YOUR TASK:
Continue the announcement below about Allyson McKinney Timm's conversation at Yale Divinity School, starting after its final sentence.
[Opening DOCUMENT PASSAGE section]
Justice Revival’s Allyson McKinney Timm will be returning to her alma mater, Yale Divinity School, this October for Convocation. Professor Jennifer Herdt and Allyson will be holding a public conversation at the intersection of human rights and Christian ethics on Friday, October 14th, 2:30-3:15 pm Eastern. Details about listening to the conversation virtually are forthcoming.
During her time as a teaching fellow at Yale Law School, Allyson co-taught an undergraduate course in human rights and supervised law students in the Allard K. Lowenstein Human Rights Clinic. She later served as a guest speaker and consultant on issues at the intersection of human rights and religion. While at Yale Divinity School, whe co-led the YDS Women’s Center and organized a symposium on campus sexual assault. Allyson looks forward to returning and exploring the interconnections of human rights and Christian ethics with her former professor, Jennifer Herdt.
Allyson will share how she was called to this work, how her studies at YDS were formative to the project, and what she and fellow YDS graduates are doing through Justice Revival.
[Closing DOCUMENT PASSAGE section]
[Opening RECORDS SHOWN section]
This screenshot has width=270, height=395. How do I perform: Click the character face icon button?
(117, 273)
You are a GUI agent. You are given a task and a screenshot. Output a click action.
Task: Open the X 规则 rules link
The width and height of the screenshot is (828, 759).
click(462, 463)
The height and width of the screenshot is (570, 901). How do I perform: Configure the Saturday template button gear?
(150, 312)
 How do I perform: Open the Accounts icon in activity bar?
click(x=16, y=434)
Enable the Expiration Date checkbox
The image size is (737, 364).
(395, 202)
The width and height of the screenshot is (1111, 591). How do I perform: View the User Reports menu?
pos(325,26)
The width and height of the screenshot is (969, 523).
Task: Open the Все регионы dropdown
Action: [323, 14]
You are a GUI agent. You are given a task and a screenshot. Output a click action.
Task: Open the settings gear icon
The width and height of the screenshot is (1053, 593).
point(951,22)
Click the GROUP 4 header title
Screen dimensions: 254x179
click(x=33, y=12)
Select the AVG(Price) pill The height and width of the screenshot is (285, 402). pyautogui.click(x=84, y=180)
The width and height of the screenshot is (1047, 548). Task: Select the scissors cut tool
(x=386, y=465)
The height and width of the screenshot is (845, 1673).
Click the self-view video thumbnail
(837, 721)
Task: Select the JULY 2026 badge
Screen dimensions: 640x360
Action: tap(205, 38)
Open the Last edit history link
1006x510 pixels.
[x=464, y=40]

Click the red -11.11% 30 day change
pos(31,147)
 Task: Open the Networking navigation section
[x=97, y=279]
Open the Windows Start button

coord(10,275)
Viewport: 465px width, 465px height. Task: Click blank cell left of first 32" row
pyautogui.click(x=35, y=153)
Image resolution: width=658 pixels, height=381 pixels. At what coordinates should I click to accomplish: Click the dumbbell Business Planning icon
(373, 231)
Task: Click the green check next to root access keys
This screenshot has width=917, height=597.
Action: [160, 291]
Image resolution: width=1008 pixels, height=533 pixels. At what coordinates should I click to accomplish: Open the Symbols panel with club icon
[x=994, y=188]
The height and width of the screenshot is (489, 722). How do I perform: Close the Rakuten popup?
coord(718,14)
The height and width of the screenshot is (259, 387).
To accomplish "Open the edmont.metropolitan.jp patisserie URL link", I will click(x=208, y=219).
[Closing RECORDS SHOWN section]
WRITTEN RESPONSE:
Jennifer A. Herdt is Gilbert L. Stark Professor of Christian Ethics at Yale University’s Divinity School. Her most recent book, Forming Humanity: Redeeming the German Bildung Tradition, was supported by a research fellowship from the Alexander von Humboldt Foundation. She is also the author of Putting on Virtue: The Legacy of the Splendid Vices (selected as a Choice Outstanding Academic Title), and of Religion and Faction in Hume’s Moral Philosophy, and has published widely on virtue ethics, early modern and modern moral thought, and political theology. She serves on the editorial boards of the Journal of Christian Ethics, Studies in Christian Ethics, and the Journal of Religion, and is serving as the 2020 President of the Society of Christian Ethics. She is currently revising for publication her 2013 Warfield Lectures and 2016 Jellema Lectures on eudaimonism, egoism, and obligation. She is a senior member of a research team that has received a $3.9M, 3-year collaborative grant from the Templeton Foundation in 2020 to pursue projects in science-informed theological anthropology.